Instruction A |
Check each statement against the post on SSE in libthr and answer yes or no, quoting the words from the post that settle it. (i) In 9.1, clang 3.1 emits SSE instructions for MUTEX_INIT_LINK. (ii) Without SSE, the test program reaches around 60 million locks. (iii) The test program runs two threads against a single mutex.

Provided text |
SSE in libthr

Eric van Gyzen vangyzen at
Fri Mar 27 19:27:28 UTC 2015

In a nutshell:

Clang emits SSE instructions on amd64 in the common path of
pthread_mutex_unlock.  This reduces performance by a non-trivial amount.  I'd
like to disable SSE in libthr.

In more detail:

In libthr/thread/thr_mutex.c, we find the following:

	#define MUTEX_INIT_LINK(m)              do {            \
	        (m)->m_qe.tqe_prev = NULL;                      \
	        (m)->m_qe.tqe_next = NULL;                      \
	} while (0)

In 9.1, clang 3.1 emits two ordinary mov instructions:

	movq   $0x0,0x8(%rax)
	movq   $0x0,(%rax)

Since 10.0 and clang 3.3, clang emits these SSE instructions:

	xorps  %xmm0,%xmm0
	movups %xmm0,(%rax)

Although these look harmless enough, using the FPU can reduce performance by
incurring extra overhead due to context-switching the FPU state.

As I mentioned, this code is used in the common path of pthread_mutex_unlock.  I
have a simple test program that creates four threads, all contending for a
single mutex, and measures the total number of lock acquisitions over several
seconds.  When libthr is built with SSE, as is current, I get around 53 million
locks in 5 seconds.  Without SSE, I get around 60 million (13% more).  DTrace
shows around 790,000 calls to fpudna versus 10 calls.  There could be other
factors involved, but I presume that the FPU context switches account for most
of the change in performance.

Data lines |
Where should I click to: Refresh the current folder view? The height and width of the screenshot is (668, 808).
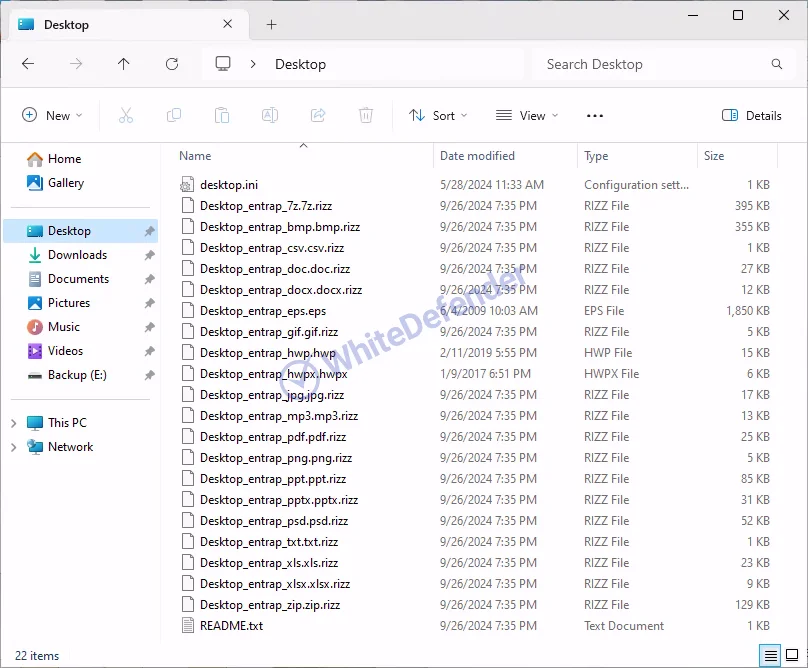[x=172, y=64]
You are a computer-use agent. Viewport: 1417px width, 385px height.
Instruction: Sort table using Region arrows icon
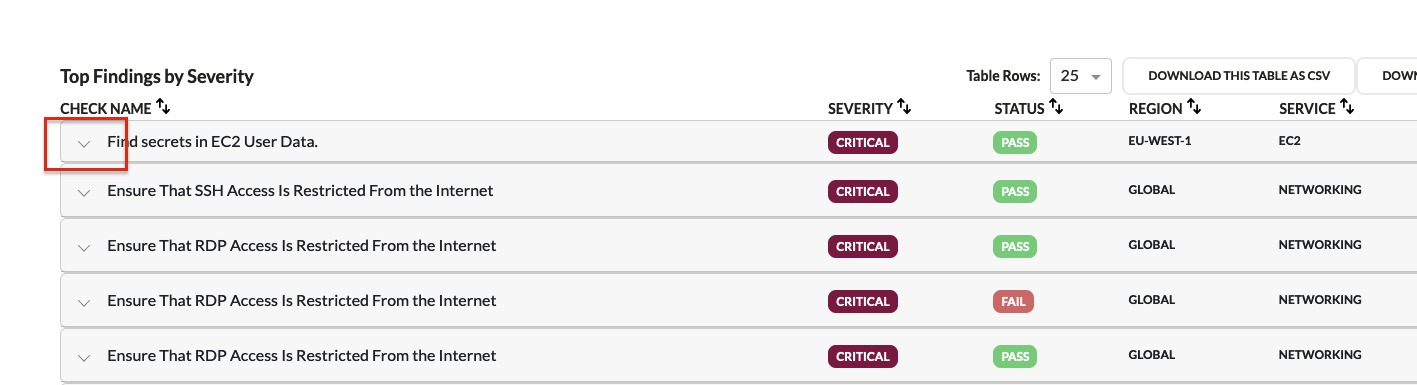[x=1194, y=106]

--

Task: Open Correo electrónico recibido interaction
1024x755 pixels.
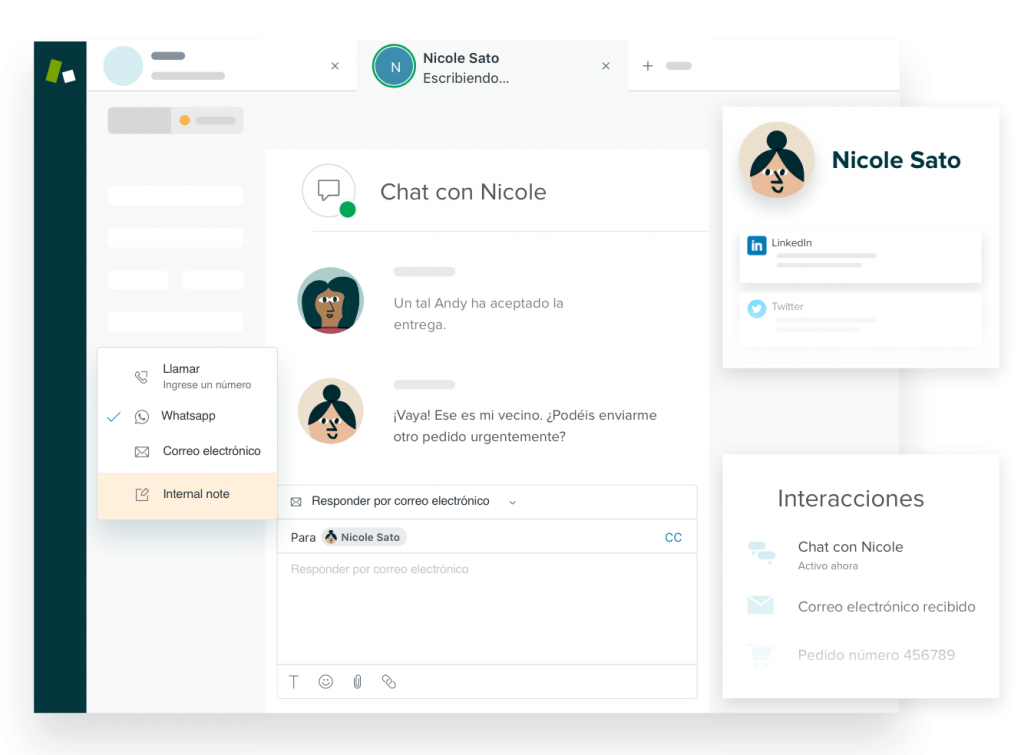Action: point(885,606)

Instruction B |
Extract the entries from the line with "Where should I" to the line with "[x=1194, y=106]", both included, copying them word for word but leaving out the pictures.

Complete answer A |
(i) No: "In 9.1, clang 3.1 emits two ordinary mov instructions:"
(ii) Yes: "Without SSE, I get around 60 million (13% more)."
(iii) No: "I have a simple test program that creates four threads, all contending for a single mutex"

Complete answer B |
Where should I click to: Refresh the current folder view? The height and width of the screenshot is (668, 808).
[x=172, y=64]
You are a computer-use agent. Viewport: 1417px width, 385px height.
Instruction: Sort table using Region arrows icon
[x=1194, y=106]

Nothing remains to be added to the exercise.